◆ Task instructions: Copy the blog excerpt word for word from "More Supreme Jock" to "joined a fraternity.".

◆ Supplied passage:
■ ■ ■

Sunday, August 06, 2006

Portrait of the Young Men as Artists


0806 Portrait of the Artists as Young Men084
Originally uploaded by MommyCheryl.

So the boys got out their paints last week and had a blast. And got paint all over the place. But laughs like this make it worth it. For the first time, Eddie drew a "face." He said he was drawing Thomas the Tank Engine and he drew a circle with eyes and a mouth.

Pretty cool.

Tuesday, August 01, 2006

I told you the team that beat them was young...


0706 Amazon Picnic050
Originally uploaded by MommyCheryl.

OK, so the interns were a bit older. Still, Steph clearly realized that her team needs youth. She's already started training a couple of ringers for next year's tournament.

More Supreme Jock behavior...


0706 Amazon Picnic021
Originally uploaded by MommyCheryl.

My girl the jock


0706 Amazon Picnic011
Originally uploaded by MommyCheryl.

So at her company picnic, Steph joined a bunch of mosttly 20-something guys to play something called "Broom Ball." It was mostly amusing -- the games are nice and short and very fast paced. Her team, "Search Inside The Broom," placed second. A DISTANT second to the intern team which had youth on its side. It was an interesting display of the corporate culture at Amazon and, I think, a pretty good indication of why she feels so at home there. It's almost like she joined a fraternity.

Monday, July 31, 2006

One of the most important guys in the world...


Yes, from the Amazon company picnic, here's a shot of one of the most important guys in the world. And oh yeah, there's Jeff Bezos in the background, too.

■ ■ ■

◆ Records shown:
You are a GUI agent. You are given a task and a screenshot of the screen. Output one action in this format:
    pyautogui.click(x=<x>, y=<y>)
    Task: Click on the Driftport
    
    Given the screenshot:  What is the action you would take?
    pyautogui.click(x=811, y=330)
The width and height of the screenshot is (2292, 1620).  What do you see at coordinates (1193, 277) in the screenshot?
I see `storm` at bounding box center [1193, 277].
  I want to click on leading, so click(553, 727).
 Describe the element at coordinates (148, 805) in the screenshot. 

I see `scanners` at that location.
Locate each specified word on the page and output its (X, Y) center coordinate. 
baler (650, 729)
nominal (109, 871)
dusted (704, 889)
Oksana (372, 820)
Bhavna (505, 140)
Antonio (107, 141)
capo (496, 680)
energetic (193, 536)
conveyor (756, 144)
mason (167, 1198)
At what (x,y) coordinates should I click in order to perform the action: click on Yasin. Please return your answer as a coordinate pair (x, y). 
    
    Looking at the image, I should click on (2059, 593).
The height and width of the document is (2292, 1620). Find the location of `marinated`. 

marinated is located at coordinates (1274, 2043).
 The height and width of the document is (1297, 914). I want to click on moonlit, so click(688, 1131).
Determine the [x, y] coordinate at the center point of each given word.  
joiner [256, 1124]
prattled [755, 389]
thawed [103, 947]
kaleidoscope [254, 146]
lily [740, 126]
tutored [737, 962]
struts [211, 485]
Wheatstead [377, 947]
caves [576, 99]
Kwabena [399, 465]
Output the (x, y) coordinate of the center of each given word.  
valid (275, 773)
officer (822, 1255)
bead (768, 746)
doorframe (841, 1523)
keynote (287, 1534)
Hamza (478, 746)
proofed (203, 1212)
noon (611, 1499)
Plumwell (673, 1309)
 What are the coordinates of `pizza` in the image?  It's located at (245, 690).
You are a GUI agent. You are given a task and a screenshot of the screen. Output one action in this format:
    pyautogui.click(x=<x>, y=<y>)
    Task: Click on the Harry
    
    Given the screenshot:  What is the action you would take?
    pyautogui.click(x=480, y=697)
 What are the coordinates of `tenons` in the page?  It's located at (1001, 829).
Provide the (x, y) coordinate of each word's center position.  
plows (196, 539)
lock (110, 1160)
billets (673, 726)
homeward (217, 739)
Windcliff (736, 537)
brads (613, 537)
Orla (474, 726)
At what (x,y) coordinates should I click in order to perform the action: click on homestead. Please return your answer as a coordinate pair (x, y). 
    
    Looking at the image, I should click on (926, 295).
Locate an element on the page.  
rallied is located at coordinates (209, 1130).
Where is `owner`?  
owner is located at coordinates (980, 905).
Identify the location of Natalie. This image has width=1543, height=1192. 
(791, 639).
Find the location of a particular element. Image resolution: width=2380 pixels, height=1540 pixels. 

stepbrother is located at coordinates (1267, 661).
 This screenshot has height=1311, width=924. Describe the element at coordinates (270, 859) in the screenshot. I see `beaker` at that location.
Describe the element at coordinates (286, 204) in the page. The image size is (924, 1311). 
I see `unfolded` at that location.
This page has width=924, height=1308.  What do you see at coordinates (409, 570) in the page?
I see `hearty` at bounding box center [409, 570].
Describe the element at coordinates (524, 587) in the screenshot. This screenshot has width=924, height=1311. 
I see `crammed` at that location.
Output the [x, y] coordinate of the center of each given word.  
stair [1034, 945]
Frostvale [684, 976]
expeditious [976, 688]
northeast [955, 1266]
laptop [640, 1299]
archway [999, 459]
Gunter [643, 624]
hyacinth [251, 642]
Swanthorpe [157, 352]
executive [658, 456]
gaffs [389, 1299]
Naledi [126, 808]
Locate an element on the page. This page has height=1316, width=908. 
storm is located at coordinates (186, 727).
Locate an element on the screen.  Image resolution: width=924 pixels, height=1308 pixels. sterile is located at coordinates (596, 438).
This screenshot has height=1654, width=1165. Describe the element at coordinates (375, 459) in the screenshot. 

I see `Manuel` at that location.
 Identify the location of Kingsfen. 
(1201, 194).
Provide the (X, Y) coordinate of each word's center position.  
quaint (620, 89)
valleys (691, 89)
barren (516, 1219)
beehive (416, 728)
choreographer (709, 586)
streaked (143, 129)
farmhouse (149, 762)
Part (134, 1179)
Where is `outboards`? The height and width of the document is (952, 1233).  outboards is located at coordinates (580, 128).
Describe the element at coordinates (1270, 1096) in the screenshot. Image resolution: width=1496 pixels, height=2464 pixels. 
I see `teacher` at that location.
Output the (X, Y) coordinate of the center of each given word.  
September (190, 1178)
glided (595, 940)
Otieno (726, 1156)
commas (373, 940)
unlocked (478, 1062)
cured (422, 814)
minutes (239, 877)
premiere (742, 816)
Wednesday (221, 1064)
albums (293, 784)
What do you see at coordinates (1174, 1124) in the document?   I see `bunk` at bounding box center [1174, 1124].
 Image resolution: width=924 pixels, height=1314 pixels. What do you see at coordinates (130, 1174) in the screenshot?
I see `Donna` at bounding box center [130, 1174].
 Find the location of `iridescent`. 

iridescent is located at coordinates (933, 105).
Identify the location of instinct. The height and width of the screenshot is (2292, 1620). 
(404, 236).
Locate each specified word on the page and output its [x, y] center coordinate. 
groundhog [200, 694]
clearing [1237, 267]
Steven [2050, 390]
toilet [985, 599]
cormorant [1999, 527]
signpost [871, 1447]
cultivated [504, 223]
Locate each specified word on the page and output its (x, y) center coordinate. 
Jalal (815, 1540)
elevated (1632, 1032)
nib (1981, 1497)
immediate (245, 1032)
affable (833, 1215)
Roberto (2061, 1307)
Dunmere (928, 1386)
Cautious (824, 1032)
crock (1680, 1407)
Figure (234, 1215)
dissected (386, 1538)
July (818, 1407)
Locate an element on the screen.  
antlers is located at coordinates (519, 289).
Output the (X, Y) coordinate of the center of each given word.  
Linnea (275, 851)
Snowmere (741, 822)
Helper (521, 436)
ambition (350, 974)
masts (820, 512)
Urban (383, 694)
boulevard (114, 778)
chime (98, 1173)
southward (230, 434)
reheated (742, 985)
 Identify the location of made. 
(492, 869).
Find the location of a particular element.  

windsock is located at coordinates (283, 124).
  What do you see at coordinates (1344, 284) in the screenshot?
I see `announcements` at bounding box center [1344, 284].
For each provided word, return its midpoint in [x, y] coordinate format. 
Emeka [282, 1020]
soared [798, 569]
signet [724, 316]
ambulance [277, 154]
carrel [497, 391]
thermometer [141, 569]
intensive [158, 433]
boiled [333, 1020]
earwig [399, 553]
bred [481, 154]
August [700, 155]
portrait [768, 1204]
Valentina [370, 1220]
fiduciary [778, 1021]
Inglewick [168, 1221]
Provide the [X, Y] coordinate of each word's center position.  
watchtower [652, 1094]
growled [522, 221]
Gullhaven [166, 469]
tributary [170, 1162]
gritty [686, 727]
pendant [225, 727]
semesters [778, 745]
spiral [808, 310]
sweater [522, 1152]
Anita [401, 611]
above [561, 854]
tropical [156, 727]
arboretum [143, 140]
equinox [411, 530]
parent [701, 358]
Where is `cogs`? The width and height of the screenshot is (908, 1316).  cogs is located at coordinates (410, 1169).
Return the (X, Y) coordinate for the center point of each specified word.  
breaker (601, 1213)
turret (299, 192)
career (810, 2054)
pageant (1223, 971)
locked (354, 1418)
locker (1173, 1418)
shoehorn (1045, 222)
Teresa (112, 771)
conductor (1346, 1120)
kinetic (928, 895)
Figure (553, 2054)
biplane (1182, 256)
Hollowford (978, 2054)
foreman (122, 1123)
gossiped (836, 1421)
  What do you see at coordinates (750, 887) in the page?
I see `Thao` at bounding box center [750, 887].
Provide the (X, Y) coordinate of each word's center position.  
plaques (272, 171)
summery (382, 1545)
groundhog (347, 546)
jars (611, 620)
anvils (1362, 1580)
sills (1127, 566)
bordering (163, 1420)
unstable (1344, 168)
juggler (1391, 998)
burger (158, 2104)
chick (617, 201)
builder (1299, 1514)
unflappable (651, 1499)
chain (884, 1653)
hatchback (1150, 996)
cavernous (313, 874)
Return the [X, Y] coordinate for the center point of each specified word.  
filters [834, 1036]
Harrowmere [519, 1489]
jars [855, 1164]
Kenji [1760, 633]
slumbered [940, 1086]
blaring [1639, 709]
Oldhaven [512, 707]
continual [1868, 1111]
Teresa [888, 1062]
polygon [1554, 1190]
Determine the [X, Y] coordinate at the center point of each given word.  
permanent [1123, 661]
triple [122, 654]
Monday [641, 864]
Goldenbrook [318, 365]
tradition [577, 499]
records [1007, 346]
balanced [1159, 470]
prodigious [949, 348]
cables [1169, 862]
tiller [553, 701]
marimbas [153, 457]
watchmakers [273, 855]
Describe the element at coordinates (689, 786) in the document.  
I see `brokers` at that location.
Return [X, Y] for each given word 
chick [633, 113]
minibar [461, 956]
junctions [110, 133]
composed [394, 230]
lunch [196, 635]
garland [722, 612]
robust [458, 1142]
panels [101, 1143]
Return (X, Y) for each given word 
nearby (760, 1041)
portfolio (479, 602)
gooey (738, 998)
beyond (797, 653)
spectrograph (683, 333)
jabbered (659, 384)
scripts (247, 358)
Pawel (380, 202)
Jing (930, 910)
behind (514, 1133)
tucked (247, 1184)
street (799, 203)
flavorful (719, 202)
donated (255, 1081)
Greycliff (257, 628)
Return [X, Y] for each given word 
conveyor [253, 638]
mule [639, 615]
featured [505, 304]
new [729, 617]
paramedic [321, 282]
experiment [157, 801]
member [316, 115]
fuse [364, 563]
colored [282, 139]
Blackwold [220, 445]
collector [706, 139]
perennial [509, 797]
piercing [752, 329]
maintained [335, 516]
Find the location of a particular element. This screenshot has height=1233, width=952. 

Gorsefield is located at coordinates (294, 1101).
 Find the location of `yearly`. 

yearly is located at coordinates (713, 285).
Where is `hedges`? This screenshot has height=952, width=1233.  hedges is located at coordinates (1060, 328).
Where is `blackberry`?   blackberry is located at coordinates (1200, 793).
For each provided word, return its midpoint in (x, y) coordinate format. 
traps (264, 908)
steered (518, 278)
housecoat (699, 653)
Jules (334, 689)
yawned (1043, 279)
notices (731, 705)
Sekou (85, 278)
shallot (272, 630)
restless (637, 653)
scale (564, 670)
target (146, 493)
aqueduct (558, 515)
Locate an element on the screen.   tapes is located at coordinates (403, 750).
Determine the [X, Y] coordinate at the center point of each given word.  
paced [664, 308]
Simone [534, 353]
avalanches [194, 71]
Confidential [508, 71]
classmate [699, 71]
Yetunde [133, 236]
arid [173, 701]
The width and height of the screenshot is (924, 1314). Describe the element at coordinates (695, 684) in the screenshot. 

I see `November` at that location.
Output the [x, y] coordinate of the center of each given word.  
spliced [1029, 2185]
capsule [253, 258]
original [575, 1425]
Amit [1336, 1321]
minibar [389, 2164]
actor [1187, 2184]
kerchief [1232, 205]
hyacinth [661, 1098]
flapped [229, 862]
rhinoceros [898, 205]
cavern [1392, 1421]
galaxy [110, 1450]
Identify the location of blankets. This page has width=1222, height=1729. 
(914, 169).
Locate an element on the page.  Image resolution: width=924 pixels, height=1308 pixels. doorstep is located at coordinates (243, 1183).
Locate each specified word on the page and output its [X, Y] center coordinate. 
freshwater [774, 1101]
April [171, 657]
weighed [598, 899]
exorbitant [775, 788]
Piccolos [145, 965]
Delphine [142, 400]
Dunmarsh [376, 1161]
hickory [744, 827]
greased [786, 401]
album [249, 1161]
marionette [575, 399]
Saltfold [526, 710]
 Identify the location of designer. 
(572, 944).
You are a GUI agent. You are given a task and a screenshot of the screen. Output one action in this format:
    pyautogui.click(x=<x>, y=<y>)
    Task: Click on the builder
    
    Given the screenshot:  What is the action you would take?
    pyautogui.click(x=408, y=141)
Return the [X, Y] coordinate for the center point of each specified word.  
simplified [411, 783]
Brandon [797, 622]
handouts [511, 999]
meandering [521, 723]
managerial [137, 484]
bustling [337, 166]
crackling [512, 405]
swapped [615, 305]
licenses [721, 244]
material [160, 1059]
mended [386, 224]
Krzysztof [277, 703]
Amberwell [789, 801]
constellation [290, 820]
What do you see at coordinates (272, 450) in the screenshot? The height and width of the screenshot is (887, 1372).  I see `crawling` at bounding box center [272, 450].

■ ■ ■

◆ Problem solution:
More Supreme Jock behavior...


0706 Amazon Picnic021
Originally uploaded by MommyCheryl.

My girl the jock


0706 Amazon Picnic011
Originally uploaded by MommyCheryl.

So at her company picnic, Steph joined a bunch of mosttly 20-something guys to play something called "Broom Ball." It was mostly amusing -- the games are nice and short and very fast paced. Her team, "Search Inside The Broom," placed second. A DISTANT second to the intern team which had youth on its side. It was an interesting display of the corporate culture at Amazon and, I think, a pretty good indication of why she feels so at home there. It's almost like she joined a fraternity.